### Work instructions:
Give the entries again, exactly as written.

[Collected data entries]
------------------------------------------------

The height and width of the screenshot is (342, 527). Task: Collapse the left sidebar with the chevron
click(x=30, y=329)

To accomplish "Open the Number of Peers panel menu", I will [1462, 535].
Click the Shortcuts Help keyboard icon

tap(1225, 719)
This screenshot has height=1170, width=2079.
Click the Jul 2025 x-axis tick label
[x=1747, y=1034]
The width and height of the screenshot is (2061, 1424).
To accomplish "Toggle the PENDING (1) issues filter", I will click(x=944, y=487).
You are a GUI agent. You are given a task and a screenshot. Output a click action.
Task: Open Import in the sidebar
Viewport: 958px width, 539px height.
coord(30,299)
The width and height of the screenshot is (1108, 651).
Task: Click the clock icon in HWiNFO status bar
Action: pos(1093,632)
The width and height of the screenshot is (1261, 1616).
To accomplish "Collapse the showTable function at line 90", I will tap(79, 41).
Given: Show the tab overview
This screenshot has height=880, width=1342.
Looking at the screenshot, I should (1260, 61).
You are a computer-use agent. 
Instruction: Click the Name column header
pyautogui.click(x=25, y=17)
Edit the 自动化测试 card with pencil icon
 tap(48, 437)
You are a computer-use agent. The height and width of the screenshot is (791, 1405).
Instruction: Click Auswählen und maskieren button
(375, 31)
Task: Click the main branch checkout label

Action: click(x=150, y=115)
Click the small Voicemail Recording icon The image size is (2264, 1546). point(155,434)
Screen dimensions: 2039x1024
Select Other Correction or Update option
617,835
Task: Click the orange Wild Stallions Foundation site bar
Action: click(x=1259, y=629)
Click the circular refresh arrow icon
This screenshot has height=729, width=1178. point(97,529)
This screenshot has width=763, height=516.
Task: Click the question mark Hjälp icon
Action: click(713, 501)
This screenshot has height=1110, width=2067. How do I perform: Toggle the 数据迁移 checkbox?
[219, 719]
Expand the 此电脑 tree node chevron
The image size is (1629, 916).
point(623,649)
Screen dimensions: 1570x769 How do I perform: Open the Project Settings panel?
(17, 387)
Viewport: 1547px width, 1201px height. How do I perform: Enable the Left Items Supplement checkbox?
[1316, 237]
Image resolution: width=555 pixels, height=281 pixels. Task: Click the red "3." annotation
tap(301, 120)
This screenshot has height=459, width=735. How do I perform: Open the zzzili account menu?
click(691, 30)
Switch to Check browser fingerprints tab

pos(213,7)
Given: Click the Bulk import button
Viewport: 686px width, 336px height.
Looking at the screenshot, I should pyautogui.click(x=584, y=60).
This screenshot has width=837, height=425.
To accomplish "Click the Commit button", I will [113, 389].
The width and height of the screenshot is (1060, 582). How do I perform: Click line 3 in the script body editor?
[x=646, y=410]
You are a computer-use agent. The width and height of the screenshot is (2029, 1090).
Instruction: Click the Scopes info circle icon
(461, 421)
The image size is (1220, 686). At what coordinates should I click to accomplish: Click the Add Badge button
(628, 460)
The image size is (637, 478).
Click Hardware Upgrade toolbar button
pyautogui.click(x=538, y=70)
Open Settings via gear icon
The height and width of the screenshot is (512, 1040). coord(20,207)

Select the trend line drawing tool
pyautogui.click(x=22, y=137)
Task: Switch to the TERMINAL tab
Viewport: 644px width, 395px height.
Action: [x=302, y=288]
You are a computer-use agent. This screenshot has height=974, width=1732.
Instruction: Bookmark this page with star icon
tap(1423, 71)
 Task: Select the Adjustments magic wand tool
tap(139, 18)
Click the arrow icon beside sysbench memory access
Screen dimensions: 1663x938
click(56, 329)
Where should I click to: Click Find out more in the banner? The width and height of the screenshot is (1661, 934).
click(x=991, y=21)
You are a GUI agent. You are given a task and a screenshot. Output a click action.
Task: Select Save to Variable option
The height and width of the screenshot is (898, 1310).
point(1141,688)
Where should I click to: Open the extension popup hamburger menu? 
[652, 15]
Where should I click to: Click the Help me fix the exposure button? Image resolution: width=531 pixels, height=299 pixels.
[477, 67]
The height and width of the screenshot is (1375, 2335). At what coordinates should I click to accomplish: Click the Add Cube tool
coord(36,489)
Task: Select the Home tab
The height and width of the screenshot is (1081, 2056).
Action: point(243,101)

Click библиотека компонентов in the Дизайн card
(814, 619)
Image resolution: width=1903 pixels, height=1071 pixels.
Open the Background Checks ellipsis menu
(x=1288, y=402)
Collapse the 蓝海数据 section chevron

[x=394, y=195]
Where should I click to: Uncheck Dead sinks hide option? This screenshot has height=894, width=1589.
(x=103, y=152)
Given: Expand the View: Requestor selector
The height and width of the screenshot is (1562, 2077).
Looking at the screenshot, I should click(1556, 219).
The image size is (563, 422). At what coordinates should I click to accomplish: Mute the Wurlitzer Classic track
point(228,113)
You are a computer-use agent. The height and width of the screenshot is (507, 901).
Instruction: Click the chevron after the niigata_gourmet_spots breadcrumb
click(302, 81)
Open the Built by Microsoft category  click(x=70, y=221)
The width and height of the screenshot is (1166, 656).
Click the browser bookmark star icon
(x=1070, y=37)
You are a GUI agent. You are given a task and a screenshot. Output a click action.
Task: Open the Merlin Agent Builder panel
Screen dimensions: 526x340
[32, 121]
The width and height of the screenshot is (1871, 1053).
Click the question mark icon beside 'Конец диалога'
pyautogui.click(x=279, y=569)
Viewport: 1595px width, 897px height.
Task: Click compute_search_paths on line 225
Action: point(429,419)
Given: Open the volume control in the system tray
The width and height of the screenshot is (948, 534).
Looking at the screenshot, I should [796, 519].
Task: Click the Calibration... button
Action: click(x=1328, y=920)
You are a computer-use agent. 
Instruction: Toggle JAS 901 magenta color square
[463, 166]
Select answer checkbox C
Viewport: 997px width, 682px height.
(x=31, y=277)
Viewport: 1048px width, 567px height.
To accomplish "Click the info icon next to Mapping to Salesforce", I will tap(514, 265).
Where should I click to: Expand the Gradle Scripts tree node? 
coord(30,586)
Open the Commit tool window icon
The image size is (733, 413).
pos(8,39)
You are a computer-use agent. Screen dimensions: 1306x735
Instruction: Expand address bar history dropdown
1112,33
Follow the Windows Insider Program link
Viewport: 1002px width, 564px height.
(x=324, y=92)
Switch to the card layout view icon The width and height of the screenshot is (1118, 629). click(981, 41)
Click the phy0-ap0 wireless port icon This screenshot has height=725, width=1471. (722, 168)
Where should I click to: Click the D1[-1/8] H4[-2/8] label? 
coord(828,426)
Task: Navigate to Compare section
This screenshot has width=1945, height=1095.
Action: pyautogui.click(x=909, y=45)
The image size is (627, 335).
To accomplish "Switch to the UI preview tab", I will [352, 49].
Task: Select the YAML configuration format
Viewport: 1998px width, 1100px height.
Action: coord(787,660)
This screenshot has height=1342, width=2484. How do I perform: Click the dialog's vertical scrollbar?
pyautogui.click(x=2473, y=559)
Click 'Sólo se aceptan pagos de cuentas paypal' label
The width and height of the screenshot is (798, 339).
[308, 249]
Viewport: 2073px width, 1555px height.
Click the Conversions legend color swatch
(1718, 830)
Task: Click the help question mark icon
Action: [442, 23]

------------------------------------------------

### Written answer:
The height and width of the screenshot is (342, 527). Task: Collapse the left sidebar with the chevron
click(x=30, y=329)

To accomplish "Open the Number of Peers panel menu", I will [1462, 535].
Click the Shortcuts Help keyboard icon

tap(1225, 719)
This screenshot has height=1170, width=2079.
Click the Jul 2025 x-axis tick label
[x=1747, y=1034]
The width and height of the screenshot is (2061, 1424).
To accomplish "Toggle the PENDING (1) issues filter", I will click(x=944, y=487).
You are a GUI agent. You are given a task and a screenshot. Output a click action.
Task: Open Import in the sidebar
Viewport: 958px width, 539px height.
coord(30,299)
The width and height of the screenshot is (1108, 651).
Task: Click the clock icon in HWiNFO status bar
Action: pos(1093,632)
The width and height of the screenshot is (1261, 1616).
To accomplish "Collapse the showTable function at line 90", I will tap(79, 41).
Given: Show the tab overview
This screenshot has height=880, width=1342.
Looking at the screenshot, I should (1260, 61).
You are a computer-use agent. 
Instruction: Click the Name column header
pyautogui.click(x=25, y=17)
Edit the 自动化测试 card with pencil icon
 tap(48, 437)
You are a computer-use agent. The height and width of the screenshot is (791, 1405).
Instruction: Click Auswählen und maskieren button
(375, 31)
Task: Click the main branch checkout label

Action: click(x=150, y=115)
Click the small Voicemail Recording icon The image size is (2264, 1546). point(155,434)
Screen dimensions: 2039x1024
Select Other Correction or Update option
617,835
Task: Click the orange Wild Stallions Foundation site bar
Action: click(x=1259, y=629)
Click the circular refresh arrow icon
This screenshot has height=729, width=1178. point(97,529)
This screenshot has width=763, height=516.
Task: Click the question mark Hjälp icon
Action: click(713, 501)
This screenshot has height=1110, width=2067. How do I perform: Toggle the 数据迁移 checkbox?
[219, 719]
Expand the 此电脑 tree node chevron
The image size is (1629, 916).
point(623,649)
Screen dimensions: 1570x769 How do I perform: Open the Project Settings panel?
(17, 387)
Viewport: 1547px width, 1201px height. How do I perform: Enable the Left Items Supplement checkbox?
[1316, 237]
Image resolution: width=555 pixels, height=281 pixels. Task: Click the red "3." annotation
tap(301, 120)
This screenshot has height=459, width=735. How do I perform: Open the zzzili account menu?
click(691, 30)
Switch to Check browser fingerprints tab

pos(213,7)
Given: Click the Bulk import button
Viewport: 686px width, 336px height.
Looking at the screenshot, I should pyautogui.click(x=584, y=60).
This screenshot has width=837, height=425.
To accomplish "Click the Commit button", I will [113, 389].
The width and height of the screenshot is (1060, 582). How do I perform: Click line 3 in the script body editor?
[x=646, y=410]
You are a computer-use agent. The width and height of the screenshot is (2029, 1090).
Instruction: Click the Scopes info circle icon
(461, 421)
The image size is (1220, 686). At what coordinates should I click to accomplish: Click the Add Badge button
(628, 460)
The image size is (637, 478).
Click Hardware Upgrade toolbar button
pyautogui.click(x=538, y=70)
Open Settings via gear icon
The height and width of the screenshot is (512, 1040). coord(20,207)

Select the trend line drawing tool
pyautogui.click(x=22, y=137)
Task: Switch to the TERMINAL tab
Viewport: 644px width, 395px height.
Action: [x=302, y=288]
You are a computer-use agent. This screenshot has height=974, width=1732.
Instruction: Bookmark this page with star icon
tap(1423, 71)
 Task: Select the Adjustments magic wand tool
tap(139, 18)
Click the arrow icon beside sysbench memory access
Screen dimensions: 1663x938
click(56, 329)
Where should I click to: Click Find out more in the banner? The width and height of the screenshot is (1661, 934).
click(x=991, y=21)
You are a GUI agent. You are given a task and a screenshot. Output a click action.
Task: Select Save to Variable option
The height and width of the screenshot is (898, 1310).
point(1141,688)
Where should I click to: Open the extension popup hamburger menu? 
[652, 15]
Where should I click to: Click the Help me fix the exposure button? Image resolution: width=531 pixels, height=299 pixels.
[477, 67]
The height and width of the screenshot is (1375, 2335). At what coordinates should I click to accomplish: Click the Add Cube tool
coord(36,489)
Task: Select the Home tab
The height and width of the screenshot is (1081, 2056).
Action: point(243,101)

Click библиотека компонентов in the Дизайн card
(814, 619)
Image resolution: width=1903 pixels, height=1071 pixels.
Open the Background Checks ellipsis menu
(x=1288, y=402)
Collapse the 蓝海数据 section chevron

[x=394, y=195]
Where should I click to: Uncheck Dead sinks hide option? This screenshot has height=894, width=1589.
(x=103, y=152)
Given: Expand the View: Requestor selector
The height and width of the screenshot is (1562, 2077).
Looking at the screenshot, I should click(1556, 219).
The image size is (563, 422). At what coordinates should I click to accomplish: Mute the Wurlitzer Classic track
point(228,113)
You are a computer-use agent. The height and width of the screenshot is (507, 901).
Instruction: Click the chevron after the niigata_gourmet_spots breadcrumb
click(302, 81)
Open the Built by Microsoft category  click(x=70, y=221)
The width and height of the screenshot is (1166, 656).
Click the browser bookmark star icon
(x=1070, y=37)
You are a GUI agent. You are given a task and a screenshot. Output a click action.
Task: Open the Merlin Agent Builder panel
Screen dimensions: 526x340
[32, 121]
The width and height of the screenshot is (1871, 1053).
Click the question mark icon beside 'Конец диалога'
pyautogui.click(x=279, y=569)
Viewport: 1595px width, 897px height.
Task: Click compute_search_paths on line 225
Action: point(429,419)
Given: Open the volume control in the system tray
The width and height of the screenshot is (948, 534).
Looking at the screenshot, I should [796, 519].
Task: Click the Calibration... button
Action: click(x=1328, y=920)
You are a computer-use agent. 
Instruction: Toggle JAS 901 magenta color square
[463, 166]
Select answer checkbox C
Viewport: 997px width, 682px height.
(x=31, y=277)
Viewport: 1048px width, 567px height.
To accomplish "Click the info icon next to Mapping to Salesforce", I will tap(514, 265).
Where should I click to: Expand the Gradle Scripts tree node? 
coord(30,586)
Open the Commit tool window icon
The image size is (733, 413).
pos(8,39)
You are a computer-use agent. Screen dimensions: 1306x735
Instruction: Expand address bar history dropdown
1112,33
Follow the Windows Insider Program link
Viewport: 1002px width, 564px height.
(x=324, y=92)
Switch to the card layout view icon The width and height of the screenshot is (1118, 629). click(981, 41)
Click the phy0-ap0 wireless port icon This screenshot has height=725, width=1471. (722, 168)
Where should I click to: Click the D1[-1/8] H4[-2/8] label? 
coord(828,426)
Task: Navigate to Compare section
This screenshot has width=1945, height=1095.
Action: pyautogui.click(x=909, y=45)
The image size is (627, 335).
To accomplish "Switch to the UI preview tab", I will [352, 49].
Task: Select the YAML configuration format
Viewport: 1998px width, 1100px height.
Action: coord(787,660)
This screenshot has height=1342, width=2484. How do I perform: Click the dialog's vertical scrollbar?
pyautogui.click(x=2473, y=559)
Click 'Sólo se aceptan pagos de cuentas paypal' label
The width and height of the screenshot is (798, 339).
[308, 249]
Viewport: 2073px width, 1555px height.
Click the Conversions legend color swatch
(1718, 830)
Task: Click the help question mark icon
Action: [442, 23]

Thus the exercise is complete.